Another extract, in this occasional series, from Michael Hudson’s iconoclastic dictionary of economics, J is for Junk Economics. Last week’s posted video featured a short lecture by institutional economist Geoffrey Hodgson, in which he quoted selectively from Austrian School economist Friedrich Hayek, and appeared to show Hayek’s one-time support for social democratic policies. Hudson’s brief account below is critical of the School:
“Austrian School of Economics: Emerged in Vienna toward the late 19th century as a reaction against socialist reforms. Opposing public regulation and ownership, the Austrian School created a parallel universe in which governments did not appear except as a burden, not as playing a key role in industrial development as historically has been the case, above all in Germany, the United States and Japan.

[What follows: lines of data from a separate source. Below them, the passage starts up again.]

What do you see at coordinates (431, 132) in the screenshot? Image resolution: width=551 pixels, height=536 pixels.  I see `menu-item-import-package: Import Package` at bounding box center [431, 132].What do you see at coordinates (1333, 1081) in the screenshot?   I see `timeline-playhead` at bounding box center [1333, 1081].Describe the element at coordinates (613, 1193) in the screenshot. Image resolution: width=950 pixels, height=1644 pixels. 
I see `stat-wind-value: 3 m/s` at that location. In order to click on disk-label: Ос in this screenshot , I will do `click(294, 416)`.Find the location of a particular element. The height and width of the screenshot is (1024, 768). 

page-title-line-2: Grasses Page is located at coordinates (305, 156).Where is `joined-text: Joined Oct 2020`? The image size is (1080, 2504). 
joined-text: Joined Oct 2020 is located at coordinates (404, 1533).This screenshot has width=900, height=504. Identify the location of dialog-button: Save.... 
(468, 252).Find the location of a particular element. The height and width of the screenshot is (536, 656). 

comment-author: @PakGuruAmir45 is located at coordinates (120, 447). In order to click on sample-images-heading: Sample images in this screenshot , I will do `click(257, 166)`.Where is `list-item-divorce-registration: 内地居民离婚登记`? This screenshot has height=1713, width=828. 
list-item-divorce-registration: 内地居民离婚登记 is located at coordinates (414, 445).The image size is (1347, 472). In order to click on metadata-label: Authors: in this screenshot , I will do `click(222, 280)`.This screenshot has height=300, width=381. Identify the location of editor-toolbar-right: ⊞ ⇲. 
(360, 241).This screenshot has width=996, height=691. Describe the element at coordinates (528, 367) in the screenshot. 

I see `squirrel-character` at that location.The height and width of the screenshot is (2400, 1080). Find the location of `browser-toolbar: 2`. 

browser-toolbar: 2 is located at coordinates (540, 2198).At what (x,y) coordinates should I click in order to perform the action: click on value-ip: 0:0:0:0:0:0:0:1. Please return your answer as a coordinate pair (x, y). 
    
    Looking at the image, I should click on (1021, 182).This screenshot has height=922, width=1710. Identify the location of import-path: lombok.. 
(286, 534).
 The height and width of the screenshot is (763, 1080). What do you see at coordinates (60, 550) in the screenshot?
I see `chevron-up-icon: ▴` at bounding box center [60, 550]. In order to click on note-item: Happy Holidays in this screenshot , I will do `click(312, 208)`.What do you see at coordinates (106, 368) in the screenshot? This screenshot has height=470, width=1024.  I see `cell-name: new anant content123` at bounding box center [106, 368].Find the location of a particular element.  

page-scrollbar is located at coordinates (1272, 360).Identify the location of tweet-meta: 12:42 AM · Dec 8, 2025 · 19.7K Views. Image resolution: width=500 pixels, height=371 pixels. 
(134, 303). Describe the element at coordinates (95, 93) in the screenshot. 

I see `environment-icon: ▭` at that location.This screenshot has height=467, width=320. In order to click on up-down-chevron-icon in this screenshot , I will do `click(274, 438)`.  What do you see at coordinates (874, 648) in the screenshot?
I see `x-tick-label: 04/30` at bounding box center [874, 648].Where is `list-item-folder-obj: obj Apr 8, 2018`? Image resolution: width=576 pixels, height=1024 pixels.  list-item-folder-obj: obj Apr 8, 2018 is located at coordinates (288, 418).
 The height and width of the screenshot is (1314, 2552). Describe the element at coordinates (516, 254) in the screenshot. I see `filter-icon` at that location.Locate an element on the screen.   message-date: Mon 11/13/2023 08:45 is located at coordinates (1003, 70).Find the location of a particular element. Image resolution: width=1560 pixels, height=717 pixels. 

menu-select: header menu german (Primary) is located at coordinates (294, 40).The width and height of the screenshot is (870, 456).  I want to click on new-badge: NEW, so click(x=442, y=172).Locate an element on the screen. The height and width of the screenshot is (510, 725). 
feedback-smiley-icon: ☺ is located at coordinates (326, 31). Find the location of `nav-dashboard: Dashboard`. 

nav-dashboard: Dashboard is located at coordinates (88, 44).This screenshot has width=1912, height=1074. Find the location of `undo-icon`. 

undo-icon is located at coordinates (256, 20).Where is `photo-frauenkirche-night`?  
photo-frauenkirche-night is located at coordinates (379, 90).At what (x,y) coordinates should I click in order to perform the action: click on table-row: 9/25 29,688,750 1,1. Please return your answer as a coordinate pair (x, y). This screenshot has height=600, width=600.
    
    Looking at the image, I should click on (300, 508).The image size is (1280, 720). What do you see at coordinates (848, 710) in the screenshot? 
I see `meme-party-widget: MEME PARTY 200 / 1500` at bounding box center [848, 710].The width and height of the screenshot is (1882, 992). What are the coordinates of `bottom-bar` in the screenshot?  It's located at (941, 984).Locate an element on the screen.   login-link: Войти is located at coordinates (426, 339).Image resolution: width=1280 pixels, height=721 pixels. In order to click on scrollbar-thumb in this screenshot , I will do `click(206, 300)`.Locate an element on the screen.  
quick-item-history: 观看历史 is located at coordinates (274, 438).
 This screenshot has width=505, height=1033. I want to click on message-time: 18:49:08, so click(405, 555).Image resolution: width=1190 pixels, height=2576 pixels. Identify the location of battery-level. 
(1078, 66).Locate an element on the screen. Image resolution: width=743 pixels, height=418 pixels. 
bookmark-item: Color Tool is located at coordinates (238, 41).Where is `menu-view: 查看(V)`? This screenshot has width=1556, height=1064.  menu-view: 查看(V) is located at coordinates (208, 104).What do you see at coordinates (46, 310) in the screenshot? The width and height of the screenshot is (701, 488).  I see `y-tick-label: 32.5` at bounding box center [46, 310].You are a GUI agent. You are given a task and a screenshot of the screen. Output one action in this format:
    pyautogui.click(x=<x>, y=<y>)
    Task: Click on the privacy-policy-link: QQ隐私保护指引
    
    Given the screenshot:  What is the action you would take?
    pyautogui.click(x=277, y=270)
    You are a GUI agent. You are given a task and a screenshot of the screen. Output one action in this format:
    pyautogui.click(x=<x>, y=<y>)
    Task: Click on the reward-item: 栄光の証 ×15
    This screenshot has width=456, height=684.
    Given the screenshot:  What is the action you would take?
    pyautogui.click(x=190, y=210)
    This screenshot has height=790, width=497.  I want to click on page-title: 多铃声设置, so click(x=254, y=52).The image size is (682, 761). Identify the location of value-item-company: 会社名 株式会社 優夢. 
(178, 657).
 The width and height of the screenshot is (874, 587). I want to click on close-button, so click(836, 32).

Carl Menger developed an anachronistic fable that individuals developed money as an outgrowth of barter, seeking a convenient store of value and means of exchange. The reality is that money was developed by cost accountants in Bronze Age Mesopotamian temples and palaces, mainly as a means of denominating debts. Few transactions during the crop season were paid in money, but took the form of personal debts mounting up to fall due on the threshing floor when the harvest was in. Mercantile trade debts typically doubled the advance of merchandise or money after five years.
Most of these advances were initially made by temple or palace handicraft workshops, or collectors in the palace bureaucracy. Menger’s Austrian theory ignored the fact that weights and measures were developed in the temples and palaces, and that throughout antiquity silver and other metals were produced in standardized purity by temple mints to avoid private-sector fraud. This history has been expurgated, as if enterprise only occurs in the private sector, needing no public role or regulation.
Also not appearing is the exploitation of labor by industrial capitalists. Austrians developed the idea of “time preference.” Profits were attributed to the fact that capital-intensive (“roundabout”) production took time, so profits were simply a form of interest built into nature.”